Assigned task: State how many lines of the entries hold the string "will", and output nothing but that count.

----- Raw data

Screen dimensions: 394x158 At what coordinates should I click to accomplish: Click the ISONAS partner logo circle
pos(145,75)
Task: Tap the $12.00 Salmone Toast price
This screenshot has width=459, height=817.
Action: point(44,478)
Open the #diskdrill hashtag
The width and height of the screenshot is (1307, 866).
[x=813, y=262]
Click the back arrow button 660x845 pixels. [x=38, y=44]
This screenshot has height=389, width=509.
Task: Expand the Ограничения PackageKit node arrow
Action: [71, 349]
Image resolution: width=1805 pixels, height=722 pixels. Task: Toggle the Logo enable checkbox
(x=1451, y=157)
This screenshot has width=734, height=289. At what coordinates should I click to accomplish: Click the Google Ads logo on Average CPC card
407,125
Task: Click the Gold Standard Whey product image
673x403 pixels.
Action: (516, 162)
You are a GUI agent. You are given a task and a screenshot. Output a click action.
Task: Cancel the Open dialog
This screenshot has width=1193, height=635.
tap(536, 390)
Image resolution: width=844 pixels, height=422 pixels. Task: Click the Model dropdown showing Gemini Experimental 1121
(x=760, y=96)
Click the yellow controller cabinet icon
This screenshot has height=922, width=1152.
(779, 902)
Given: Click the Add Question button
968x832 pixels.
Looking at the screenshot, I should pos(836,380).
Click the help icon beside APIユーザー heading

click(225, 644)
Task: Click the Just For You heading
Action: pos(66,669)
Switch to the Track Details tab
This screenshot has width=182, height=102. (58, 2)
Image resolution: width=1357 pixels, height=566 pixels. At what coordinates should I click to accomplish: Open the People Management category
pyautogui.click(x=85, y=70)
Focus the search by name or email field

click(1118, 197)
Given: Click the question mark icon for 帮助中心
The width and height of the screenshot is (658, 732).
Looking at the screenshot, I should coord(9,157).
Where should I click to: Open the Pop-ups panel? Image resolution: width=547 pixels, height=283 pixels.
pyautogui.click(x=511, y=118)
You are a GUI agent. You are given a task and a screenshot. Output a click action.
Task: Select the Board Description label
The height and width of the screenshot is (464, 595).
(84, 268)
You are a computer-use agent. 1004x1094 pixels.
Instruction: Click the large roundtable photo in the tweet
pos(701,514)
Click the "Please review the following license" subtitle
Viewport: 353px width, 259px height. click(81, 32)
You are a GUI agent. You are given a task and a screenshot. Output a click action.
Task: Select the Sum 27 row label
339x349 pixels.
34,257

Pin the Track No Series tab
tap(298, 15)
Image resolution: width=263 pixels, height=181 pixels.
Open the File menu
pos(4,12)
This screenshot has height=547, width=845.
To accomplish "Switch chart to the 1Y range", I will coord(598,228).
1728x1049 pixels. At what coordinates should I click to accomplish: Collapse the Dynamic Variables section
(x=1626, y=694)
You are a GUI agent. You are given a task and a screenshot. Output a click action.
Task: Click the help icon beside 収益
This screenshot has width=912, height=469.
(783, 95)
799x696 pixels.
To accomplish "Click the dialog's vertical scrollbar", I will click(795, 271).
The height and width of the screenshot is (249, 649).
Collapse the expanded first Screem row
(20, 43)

----------

Answer: 2